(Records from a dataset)
▬▬▬▬▬▬▬▬▬▬

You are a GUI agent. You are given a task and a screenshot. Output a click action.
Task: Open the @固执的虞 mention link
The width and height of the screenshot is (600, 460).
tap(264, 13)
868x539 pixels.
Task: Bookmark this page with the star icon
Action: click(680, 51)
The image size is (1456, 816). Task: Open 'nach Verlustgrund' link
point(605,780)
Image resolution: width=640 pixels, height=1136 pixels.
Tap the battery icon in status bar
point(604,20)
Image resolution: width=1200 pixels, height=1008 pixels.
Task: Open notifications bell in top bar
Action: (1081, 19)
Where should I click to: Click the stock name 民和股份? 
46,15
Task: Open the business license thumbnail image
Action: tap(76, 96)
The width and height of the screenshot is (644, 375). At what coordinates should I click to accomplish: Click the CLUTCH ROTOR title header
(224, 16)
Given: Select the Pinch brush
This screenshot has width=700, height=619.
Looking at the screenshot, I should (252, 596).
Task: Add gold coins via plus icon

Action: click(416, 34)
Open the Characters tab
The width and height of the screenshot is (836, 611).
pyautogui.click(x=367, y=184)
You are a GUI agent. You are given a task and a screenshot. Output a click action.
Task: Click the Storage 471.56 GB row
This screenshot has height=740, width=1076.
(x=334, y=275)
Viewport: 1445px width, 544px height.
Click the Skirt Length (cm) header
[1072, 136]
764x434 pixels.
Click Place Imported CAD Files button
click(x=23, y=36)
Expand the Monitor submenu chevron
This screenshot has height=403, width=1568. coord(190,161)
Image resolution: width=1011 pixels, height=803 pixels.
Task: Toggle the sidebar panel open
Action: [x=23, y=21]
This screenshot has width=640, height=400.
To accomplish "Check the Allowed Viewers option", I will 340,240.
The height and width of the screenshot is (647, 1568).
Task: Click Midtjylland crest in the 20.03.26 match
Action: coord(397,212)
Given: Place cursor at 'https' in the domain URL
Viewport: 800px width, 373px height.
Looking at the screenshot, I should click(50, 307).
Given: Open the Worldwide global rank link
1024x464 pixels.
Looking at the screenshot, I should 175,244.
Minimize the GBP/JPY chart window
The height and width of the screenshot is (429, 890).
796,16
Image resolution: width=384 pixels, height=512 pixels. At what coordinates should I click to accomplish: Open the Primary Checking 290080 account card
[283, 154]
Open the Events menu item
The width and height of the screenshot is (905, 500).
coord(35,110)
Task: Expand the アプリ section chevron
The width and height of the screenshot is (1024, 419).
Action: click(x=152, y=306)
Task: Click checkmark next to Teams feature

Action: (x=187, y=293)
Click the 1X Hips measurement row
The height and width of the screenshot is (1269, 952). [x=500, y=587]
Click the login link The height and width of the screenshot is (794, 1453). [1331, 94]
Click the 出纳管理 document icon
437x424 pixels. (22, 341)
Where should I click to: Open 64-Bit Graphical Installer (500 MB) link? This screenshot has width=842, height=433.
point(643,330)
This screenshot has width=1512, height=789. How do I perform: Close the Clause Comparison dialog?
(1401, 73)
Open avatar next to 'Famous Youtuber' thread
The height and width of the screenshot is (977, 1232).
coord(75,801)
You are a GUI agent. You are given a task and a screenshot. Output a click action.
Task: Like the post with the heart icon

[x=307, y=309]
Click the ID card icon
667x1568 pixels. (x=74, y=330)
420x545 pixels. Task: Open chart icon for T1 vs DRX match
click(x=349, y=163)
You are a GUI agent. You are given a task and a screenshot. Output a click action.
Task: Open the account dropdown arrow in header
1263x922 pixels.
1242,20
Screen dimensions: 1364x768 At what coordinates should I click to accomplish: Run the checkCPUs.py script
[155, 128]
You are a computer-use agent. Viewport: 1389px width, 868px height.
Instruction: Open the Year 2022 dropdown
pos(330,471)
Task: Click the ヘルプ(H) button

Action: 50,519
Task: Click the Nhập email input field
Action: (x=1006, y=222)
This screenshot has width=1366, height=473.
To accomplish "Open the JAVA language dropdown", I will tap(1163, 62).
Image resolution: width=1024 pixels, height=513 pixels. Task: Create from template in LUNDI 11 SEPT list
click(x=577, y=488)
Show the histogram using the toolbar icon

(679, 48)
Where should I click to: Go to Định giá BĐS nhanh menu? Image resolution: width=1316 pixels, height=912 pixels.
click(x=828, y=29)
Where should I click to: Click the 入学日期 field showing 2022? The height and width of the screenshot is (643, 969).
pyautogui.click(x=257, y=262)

▬▬▬▬▬▬▬▬▬▬

All lines above from the one holding "The width and height of the screenshot is (644, 375)." to the one holding "This screenshot has width=640, height=400.", inclusive, are to be copied exactly; no other line is wanted.

_ANSWER SPACE_
The width and height of the screenshot is (644, 375). At what coordinates should I click to accomplish: Click the CLUTCH ROTOR title header
(224, 16)
Given: Select the Pinch brush
This screenshot has width=700, height=619.
Looking at the screenshot, I should (252, 596).
Task: Add gold coins via plus icon

Action: click(416, 34)
Open the Characters tab
The width and height of the screenshot is (836, 611).
pyautogui.click(x=367, y=184)
You are a GUI agent. You are given a task and a screenshot. Output a click action.
Task: Click the Storage 471.56 GB row
This screenshot has height=740, width=1076.
(x=334, y=275)
Viewport: 1445px width, 544px height.
Click the Skirt Length (cm) header
[1072, 136]
764x434 pixels.
Click Place Imported CAD Files button
click(x=23, y=36)
Expand the Monitor submenu chevron
This screenshot has height=403, width=1568. coord(190,161)
Image resolution: width=1011 pixels, height=803 pixels.
Task: Toggle the sidebar panel open
Action: [x=23, y=21]
This screenshot has width=640, height=400.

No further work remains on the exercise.